Ungrading is loosely defined as purposefully eliminating or minimizing the use of points or letters to assess student work. Some aspects of ungrading might also include letting students decide their grade or eliminating grades entirely in favor of qualitative evaluation only. Moving away from points or letter grading has been shown to reduce anxiety that may negatively affect students’ physical and mental health and educational achievement.
Ungrading asks us to consider the following questions:
- What do we want grading to do (or not do) in our classes (for students and teachers)?
- Do grades have any intrinsic meaning or is their value purely extrinsic? Does assessment have a different meaning when it is formative and not summative?
- What would happen if instructors didn’t grade? What issues would not grading raise for students and instructors? How would institutions be forced to rethink their evaluation systems?
- Can we imagine an assessment that encourages discovery and learning through the assessment process?
What are the benefits of ungrading?
Oftentimes, conventional grading schemes do not provide accurate information about students’ accomplishments, adequacy, or growth in learning. Point and letter grading might also reinforce extrinsic motivation, fear, and avoidance, which negatively affect students’ writing, thinking, and personal and intellectual development. In response, ungrading can help to support a more equitable and engaged classroom. Ungrading’s process-oriented approach and focus on feedback and conversation between instructors and students can be a more equitable type of assessment. Feedback-centered assessment also reduces student anxiety and stress about grades, which has only intensified during the ongoing COVID-19 pandemic. Non-traditional grading practices also offer an opportunity for students to participate and engage collaboratively in their learning experience.
Ungrading examples
Ungrading works better when an instructor “feels they can fully own their pedagogical approach,” which is contingent on administrators and institutions defending “the academic freedom of teachers, especially adjuncts” (Stommel, 2018). Though there is not one approach that will work well for every instructor, every course, or every institution, the following approaches may be helpful for instructors to consider when thinking about what feels organic to their own pedagogical approach:
Have the first ⅓ of the course ungraded to give students an experimental period before the more formal course activities begin.
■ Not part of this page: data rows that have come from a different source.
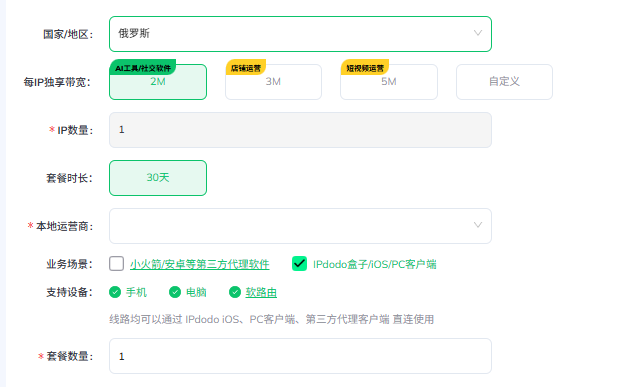Open the 小火箭/安卓等第三方代理软件 link
The width and height of the screenshot is (642, 387).
click(x=200, y=264)
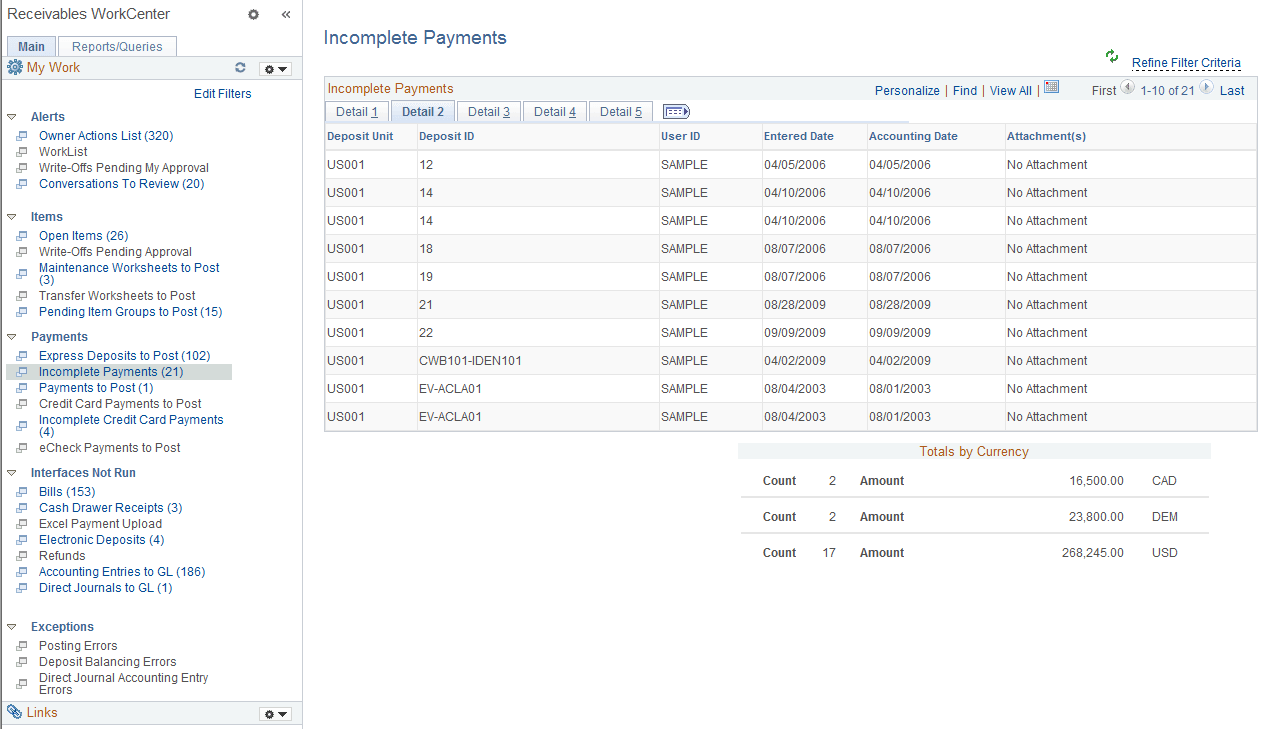Screen dimensions: 1264x729
Task: Click Refine Filter Criteria
Action: [1186, 63]
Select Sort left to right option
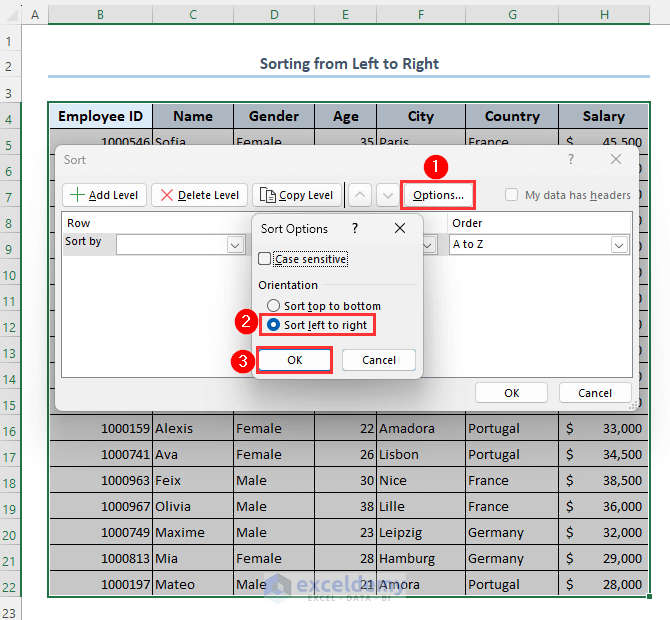This screenshot has width=670, height=620. [273, 325]
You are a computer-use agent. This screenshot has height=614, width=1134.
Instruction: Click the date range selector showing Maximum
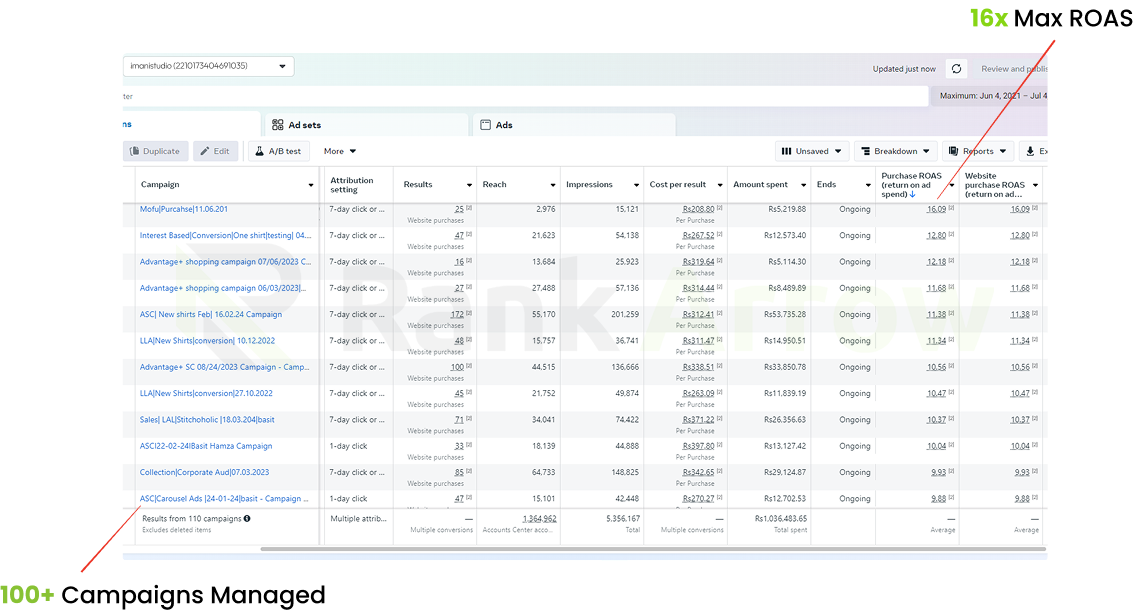pyautogui.click(x=992, y=96)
Decide to grade only a few major assignments in a course.
Have students create self-assessments.
Encourage process letters in which students describe their learning and how their work has evolved over the semester. Photographs, audio and video can be creative complements to these letters.
Co-create assessments with students that might take the form of organizing a film festival, reading series or exhibition as a way of sharing their work with the class.
Use contract grades, described by Inoue as “calculating course grades by labor completed and [dispensing] almost completely with judgments of quality” (Inoue 2014, see CEP 2-page on Contract Grading).
Encourage peer-assessment.
Use student-created portfolios, allowing them to decide the form and scope of the portfolio.